Beginning with the line that contains "Image resolution: width=847", reproduce the remaining lines of the material exactly, up to and including the last one, but no pictures.

** MATERIAL TO PROCESS **
______________________________

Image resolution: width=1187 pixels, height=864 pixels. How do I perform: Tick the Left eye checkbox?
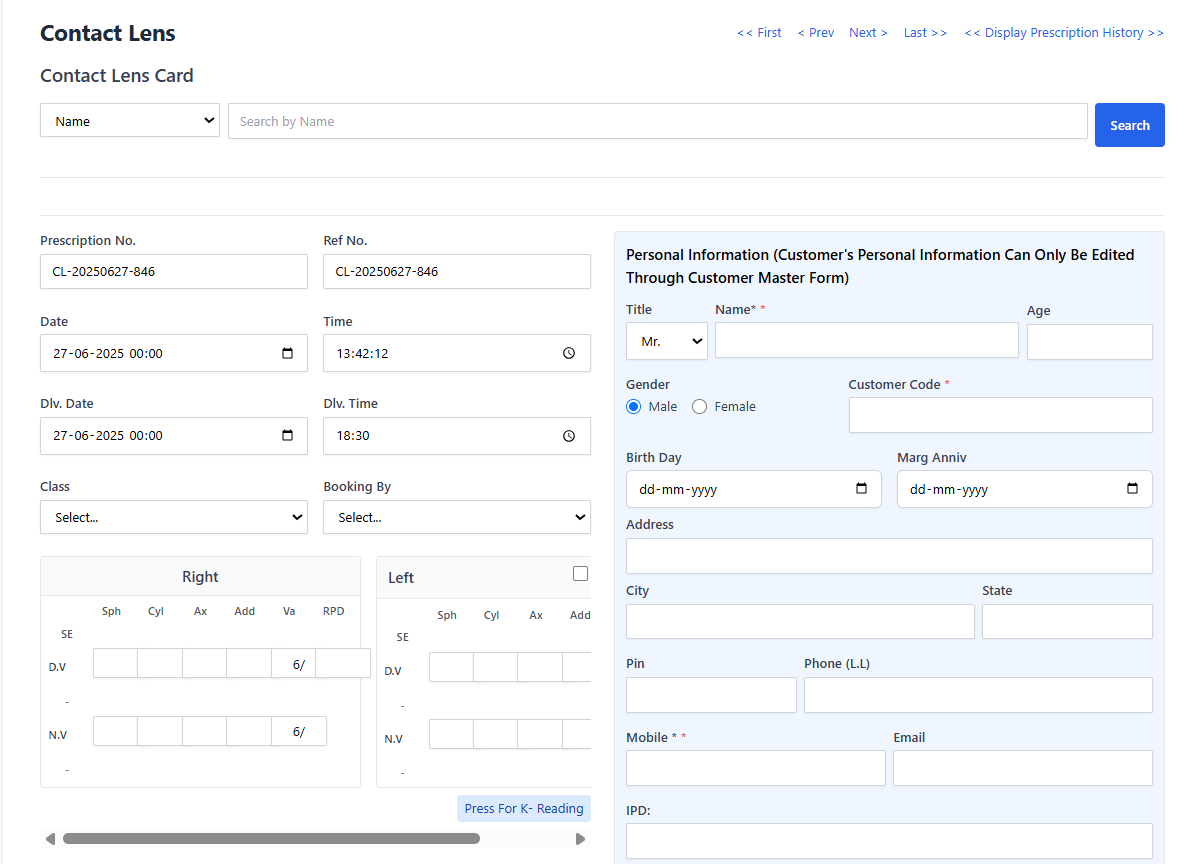pyautogui.click(x=581, y=574)
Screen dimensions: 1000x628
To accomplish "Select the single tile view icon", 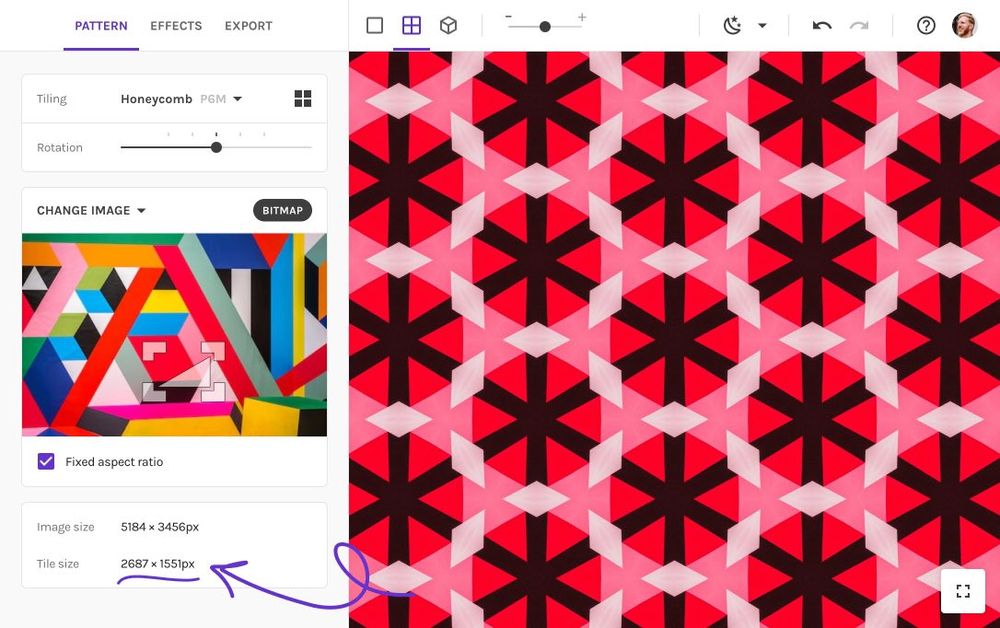I will [374, 25].
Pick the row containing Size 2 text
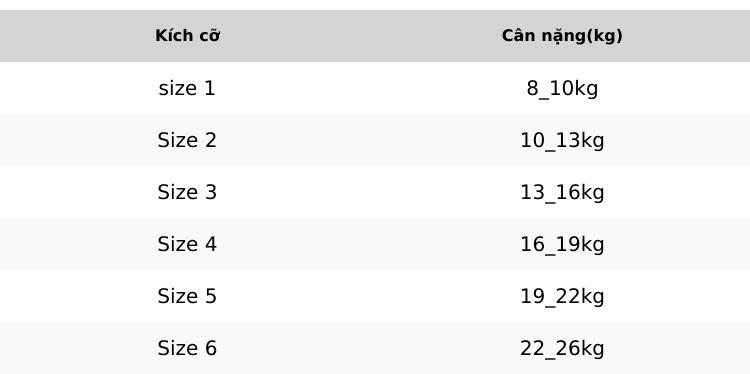Viewport: 750px width, 374px height. [375, 140]
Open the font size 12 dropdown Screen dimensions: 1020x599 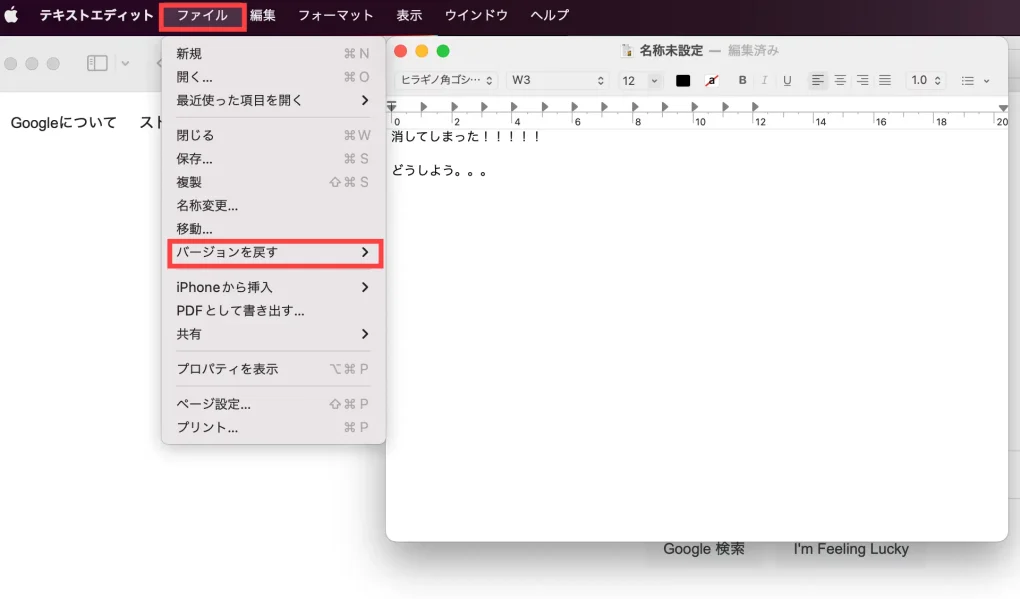click(x=639, y=81)
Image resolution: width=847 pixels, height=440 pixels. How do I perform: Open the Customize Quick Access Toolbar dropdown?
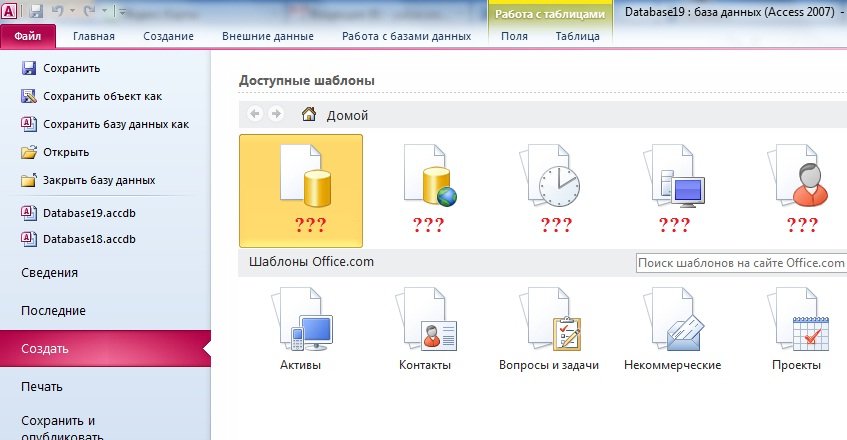pyautogui.click(x=122, y=12)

______________________________

** RESPONSE AREA **
Image resolution: width=847 pixels, height=440 pixels. How do I perform: Open the Customize Quick Access Toolbar dropdown?
pyautogui.click(x=122, y=12)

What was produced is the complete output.